Aged nanoplastics reprogram the ER stress-autophagy crosstalk: A mechanistic gateway to skeletal malformations in zebrafish

Micro(nano)plastics (MNPs) are pervasive in aquatic environments, with aged MNPs being the predominant form due to environmental weathering. However, their developmental toxicity, particularly regarding skeletal formation, remains poorly understood. In this study, aged polystyrene nanoplastics (PSNPs) were prepared via 48-hour UV irradiation and compared with pristine PSNPs in zebrafish embryo exposures starting within 4 h post-fertilization (hpf) and lasting for 7 days. Both pristine and aged PSNPs induced skeletal malformations, but aged PSNPs caused more severe effects, including decreased hatching rates, increased mortality, and altered larval body length.

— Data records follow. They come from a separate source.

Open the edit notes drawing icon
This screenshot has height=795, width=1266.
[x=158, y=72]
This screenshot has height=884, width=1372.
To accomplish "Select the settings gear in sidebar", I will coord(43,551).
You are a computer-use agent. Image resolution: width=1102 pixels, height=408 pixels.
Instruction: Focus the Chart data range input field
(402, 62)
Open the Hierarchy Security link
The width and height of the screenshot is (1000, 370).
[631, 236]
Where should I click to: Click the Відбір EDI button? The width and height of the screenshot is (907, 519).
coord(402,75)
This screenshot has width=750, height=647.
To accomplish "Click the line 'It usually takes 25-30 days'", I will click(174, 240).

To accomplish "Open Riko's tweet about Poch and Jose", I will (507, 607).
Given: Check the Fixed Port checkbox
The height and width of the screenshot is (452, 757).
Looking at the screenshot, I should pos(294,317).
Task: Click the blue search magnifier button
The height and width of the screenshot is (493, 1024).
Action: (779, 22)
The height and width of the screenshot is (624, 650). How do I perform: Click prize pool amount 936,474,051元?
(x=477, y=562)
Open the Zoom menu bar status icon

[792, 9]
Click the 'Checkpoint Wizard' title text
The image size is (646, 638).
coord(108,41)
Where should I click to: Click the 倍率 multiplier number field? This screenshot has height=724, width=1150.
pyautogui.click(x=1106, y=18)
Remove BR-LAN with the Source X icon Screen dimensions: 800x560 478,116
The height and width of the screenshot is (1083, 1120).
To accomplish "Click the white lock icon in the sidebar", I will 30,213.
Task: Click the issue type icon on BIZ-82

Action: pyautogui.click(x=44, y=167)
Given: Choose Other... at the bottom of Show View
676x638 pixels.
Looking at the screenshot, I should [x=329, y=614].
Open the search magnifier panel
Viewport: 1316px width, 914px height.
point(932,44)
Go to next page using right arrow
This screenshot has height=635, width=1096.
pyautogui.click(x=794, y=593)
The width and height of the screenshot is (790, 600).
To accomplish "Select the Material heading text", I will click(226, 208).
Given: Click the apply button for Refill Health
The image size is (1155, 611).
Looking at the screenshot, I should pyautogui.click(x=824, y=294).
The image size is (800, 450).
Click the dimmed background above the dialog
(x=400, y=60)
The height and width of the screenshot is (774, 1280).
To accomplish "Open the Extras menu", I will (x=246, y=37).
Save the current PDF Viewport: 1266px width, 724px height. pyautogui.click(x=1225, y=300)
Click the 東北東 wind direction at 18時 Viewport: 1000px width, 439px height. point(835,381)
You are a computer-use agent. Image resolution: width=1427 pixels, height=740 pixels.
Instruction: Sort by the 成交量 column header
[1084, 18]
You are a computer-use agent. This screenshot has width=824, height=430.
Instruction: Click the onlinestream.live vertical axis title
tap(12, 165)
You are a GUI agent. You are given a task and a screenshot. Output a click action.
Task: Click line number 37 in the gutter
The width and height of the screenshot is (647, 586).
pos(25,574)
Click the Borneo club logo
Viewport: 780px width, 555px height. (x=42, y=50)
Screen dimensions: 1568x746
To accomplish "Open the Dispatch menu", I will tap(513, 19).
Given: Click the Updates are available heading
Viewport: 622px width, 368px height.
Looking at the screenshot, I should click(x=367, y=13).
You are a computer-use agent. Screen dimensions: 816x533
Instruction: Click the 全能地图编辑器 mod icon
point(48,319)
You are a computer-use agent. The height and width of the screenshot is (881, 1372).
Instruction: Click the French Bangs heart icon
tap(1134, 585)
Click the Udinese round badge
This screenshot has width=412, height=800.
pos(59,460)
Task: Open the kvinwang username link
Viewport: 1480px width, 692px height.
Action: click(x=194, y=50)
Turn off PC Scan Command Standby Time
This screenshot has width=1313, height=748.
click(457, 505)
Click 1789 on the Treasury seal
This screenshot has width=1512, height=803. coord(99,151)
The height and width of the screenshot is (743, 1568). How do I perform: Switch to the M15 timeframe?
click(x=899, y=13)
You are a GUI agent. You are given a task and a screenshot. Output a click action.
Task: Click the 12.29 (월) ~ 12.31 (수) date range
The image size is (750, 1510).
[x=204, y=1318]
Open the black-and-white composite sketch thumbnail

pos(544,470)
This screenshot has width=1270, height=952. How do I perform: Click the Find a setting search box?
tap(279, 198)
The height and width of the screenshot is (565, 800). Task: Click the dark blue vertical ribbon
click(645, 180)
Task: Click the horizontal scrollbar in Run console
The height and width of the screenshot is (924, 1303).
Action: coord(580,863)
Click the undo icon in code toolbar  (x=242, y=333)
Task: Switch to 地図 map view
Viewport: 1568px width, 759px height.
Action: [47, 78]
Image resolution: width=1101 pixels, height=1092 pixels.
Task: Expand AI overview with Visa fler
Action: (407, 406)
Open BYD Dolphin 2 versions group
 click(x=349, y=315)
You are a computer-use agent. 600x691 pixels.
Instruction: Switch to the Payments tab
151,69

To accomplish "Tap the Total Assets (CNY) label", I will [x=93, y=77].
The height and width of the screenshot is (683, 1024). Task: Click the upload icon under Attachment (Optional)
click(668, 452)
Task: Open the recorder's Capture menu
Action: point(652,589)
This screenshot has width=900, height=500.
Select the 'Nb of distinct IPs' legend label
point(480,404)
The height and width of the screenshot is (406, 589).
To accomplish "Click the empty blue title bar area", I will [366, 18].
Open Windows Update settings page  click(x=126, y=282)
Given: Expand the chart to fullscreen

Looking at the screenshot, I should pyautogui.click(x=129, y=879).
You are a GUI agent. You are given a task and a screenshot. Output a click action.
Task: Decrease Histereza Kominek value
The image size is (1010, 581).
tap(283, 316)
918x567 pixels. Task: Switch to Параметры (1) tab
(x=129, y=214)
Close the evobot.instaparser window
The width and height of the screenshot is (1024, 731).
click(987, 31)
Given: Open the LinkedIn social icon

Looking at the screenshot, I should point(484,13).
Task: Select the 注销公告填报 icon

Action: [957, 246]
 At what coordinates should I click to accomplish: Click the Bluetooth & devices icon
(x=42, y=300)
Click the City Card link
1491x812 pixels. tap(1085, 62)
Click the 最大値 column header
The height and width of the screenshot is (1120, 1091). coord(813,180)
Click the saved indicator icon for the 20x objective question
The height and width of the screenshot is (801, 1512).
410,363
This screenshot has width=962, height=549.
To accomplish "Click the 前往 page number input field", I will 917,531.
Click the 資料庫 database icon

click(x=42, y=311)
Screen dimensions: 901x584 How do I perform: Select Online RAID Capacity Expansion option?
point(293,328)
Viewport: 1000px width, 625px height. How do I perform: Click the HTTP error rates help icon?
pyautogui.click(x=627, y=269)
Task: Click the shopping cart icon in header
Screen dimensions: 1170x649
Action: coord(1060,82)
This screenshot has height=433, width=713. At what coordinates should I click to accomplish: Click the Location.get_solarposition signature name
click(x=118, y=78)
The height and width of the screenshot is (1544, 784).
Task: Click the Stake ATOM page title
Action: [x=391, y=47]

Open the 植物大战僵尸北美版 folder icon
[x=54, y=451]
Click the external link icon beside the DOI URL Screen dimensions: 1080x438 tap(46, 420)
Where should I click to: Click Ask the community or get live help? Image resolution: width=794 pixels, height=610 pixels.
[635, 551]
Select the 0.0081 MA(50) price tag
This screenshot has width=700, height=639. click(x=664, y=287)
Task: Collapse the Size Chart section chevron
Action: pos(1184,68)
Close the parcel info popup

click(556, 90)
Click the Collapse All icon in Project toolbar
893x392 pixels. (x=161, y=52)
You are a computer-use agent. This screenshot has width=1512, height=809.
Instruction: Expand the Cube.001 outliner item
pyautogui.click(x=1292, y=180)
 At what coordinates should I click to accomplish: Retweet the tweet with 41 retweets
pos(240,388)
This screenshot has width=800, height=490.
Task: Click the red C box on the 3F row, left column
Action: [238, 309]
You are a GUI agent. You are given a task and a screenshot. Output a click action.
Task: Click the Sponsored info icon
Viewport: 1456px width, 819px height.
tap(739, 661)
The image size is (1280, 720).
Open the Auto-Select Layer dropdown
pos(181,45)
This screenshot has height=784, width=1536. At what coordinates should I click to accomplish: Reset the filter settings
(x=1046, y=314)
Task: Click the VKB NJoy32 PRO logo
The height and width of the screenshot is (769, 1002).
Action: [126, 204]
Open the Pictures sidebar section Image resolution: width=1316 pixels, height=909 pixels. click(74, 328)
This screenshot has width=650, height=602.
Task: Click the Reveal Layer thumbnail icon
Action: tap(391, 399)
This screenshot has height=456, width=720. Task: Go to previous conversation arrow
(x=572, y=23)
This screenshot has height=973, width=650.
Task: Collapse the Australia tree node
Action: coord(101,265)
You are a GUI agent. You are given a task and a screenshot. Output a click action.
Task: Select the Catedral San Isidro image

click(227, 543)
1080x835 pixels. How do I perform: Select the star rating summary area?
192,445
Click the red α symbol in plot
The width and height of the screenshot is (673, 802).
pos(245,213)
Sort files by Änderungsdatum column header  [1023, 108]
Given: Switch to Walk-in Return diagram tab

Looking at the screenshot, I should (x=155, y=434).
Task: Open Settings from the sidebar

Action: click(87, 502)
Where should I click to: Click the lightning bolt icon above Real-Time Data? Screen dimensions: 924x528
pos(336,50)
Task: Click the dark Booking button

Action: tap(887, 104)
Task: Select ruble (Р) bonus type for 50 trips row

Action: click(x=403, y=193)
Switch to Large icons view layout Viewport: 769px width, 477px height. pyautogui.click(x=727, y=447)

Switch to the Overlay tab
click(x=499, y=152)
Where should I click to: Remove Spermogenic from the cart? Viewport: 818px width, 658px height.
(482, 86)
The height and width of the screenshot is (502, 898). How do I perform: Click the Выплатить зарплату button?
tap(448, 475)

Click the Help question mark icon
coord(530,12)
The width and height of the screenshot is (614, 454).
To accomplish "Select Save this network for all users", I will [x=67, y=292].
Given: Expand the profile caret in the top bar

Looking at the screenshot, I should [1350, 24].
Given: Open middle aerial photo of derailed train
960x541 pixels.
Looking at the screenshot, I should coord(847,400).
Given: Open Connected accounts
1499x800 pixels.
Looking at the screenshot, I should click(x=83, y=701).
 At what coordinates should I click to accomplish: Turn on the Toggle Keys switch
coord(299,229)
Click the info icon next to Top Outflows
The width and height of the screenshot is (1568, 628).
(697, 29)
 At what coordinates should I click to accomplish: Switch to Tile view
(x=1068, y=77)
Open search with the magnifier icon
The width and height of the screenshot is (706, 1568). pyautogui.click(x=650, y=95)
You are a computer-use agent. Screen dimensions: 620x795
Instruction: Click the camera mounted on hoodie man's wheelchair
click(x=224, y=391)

Histopathological analysis revealed disrupted muscle fiber organization and lipid accumulation in the yolk sac. Elevated reactive oxygen species (ROS) and calcium ion levels were observed in both treatment groups. Aged PSNPs significantly upregulated GRP78 and RAB7 protein expression, increased transcription of the Endoplasmic Reticulum stress (ER stress) marker eif2α, and downregulated key genes involved in bone development (bmp2b, bmp4) and autophagy (atg13, atg5). These findings indicate that aged PSNPs exacerbate oxidative stress, activate ER stress pathways, inhibit autophagy, and impair skeletal development. This study highlights the heightened developmental toxicity of environmentally aged MNPs and underscores the necessity of including aged plastic particles in ecological risk assessments.